PA lahir dari Perjanjian Oslo I tahun 1993, yang ditandatangani oleh para pemimpin Israel dan Palestina dan memulai proses perdamaian dengan tujuan nyata untuk mewujudkan negara Palestina.
Selama lebih dari dua dekade, proses perdamaian telah terhenti karena sebagian besar Israel memperluas pemukiman di Tepi Barat yang diduduki, yang merupakan tindakan ilegal menurut hukum internasional, dan menerapkan pembatasan yang secara politik, ekonomi dan teritorial telah memisahkan Gaza dari Tepi Barat. , menurut laporan Human Rights Watch.
PA juga sebagian besar dijalankan oleh Fatah, sebuah partai Palestina yang terlibat perang saudara singkat dengan Hamas pada tahun 2007, yang menyebabkan perpecahan dalam gerakan nasional Palestina.
Perang ini menyebabkan PA diusir dari Gaza dan dibatasi hanya di Tepi Barat, dimana mereka mempunyai kewenangan terbatas di bawah pendudukan Israel.
Hamas mengambil alih Jalur Gaza, yang kemudian Israel sebut sebagai wilayah “bermusuhan” dan menempatkannya di bawah blokade darat, laut dan udara.
Setiap rencana untuk membawa PA kembali ke Gaza membuat Israel khawatir karena secara politis dan teritorial mereka akan menghubungkan kembali wilayah-wilayah yang diduduki dan menghidupkan kembali seruan untuk menjadi negara Palestina, menurut Omar Rahman, pakar Israel-Palestina di Dewan Urusan Global Timur Tengah.
“Jika Anda memiliki wilayah Palestina yang bersatu di bawah kepemimpinan Palestina yang bersatu, maka Israel akan berada di bawah tekanan untuk berpartisipasi dalam permainan akhir politik, dan Netanyahu tidak ingin hal itu terjadi,” katanya kepada Al Jazeera.

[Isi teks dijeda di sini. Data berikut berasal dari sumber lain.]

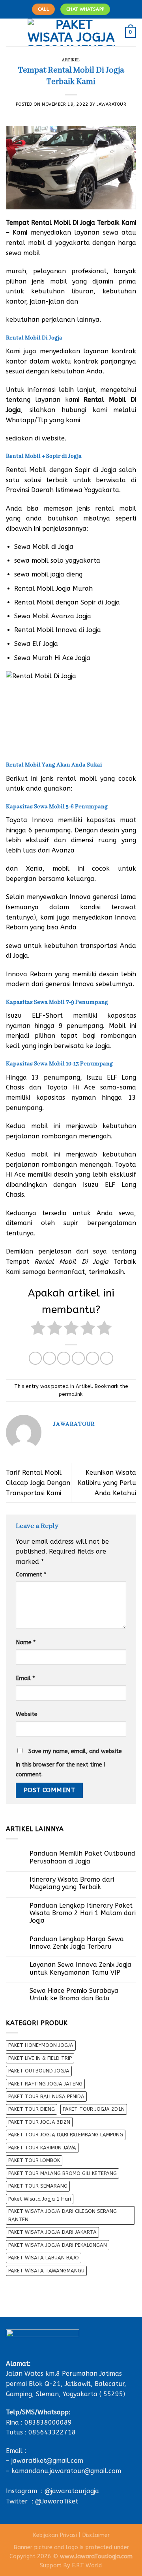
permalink (70, 1394)
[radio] (38, 1329)
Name (26, 1642)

Selain itu, para ahli mengatakan kepada Al Jazeera bahwa mereka tidak melihat Israel menarik diri sepenuhnya dari Gaza dalam keadaan vakum, terutama karena ketakutan Israel bahwa Hamas dapat menegaskan kembali kendali atas wilayah tersebut dan membangun kembali kemampuannya.
Netanyahu sebelumnya mengatakan Israel harus memiliki “kontrol keamanan menyeluruh” atas Gaza untuk jangka waktu “tidak terbatas”.
“Sejarah menyedihkan di Gaza menunjukkan kepada kita adanya siklus eskalasi dan deeskalasi karena tidak ada kerangka politik untuk mengatasi akar permasalahannya,” kata Lovatt.
“Mereka yang ingin melanjutkan pertempuran di Gaza kemungkinan besar akan mendapat kesempatan suatu saat nanti.”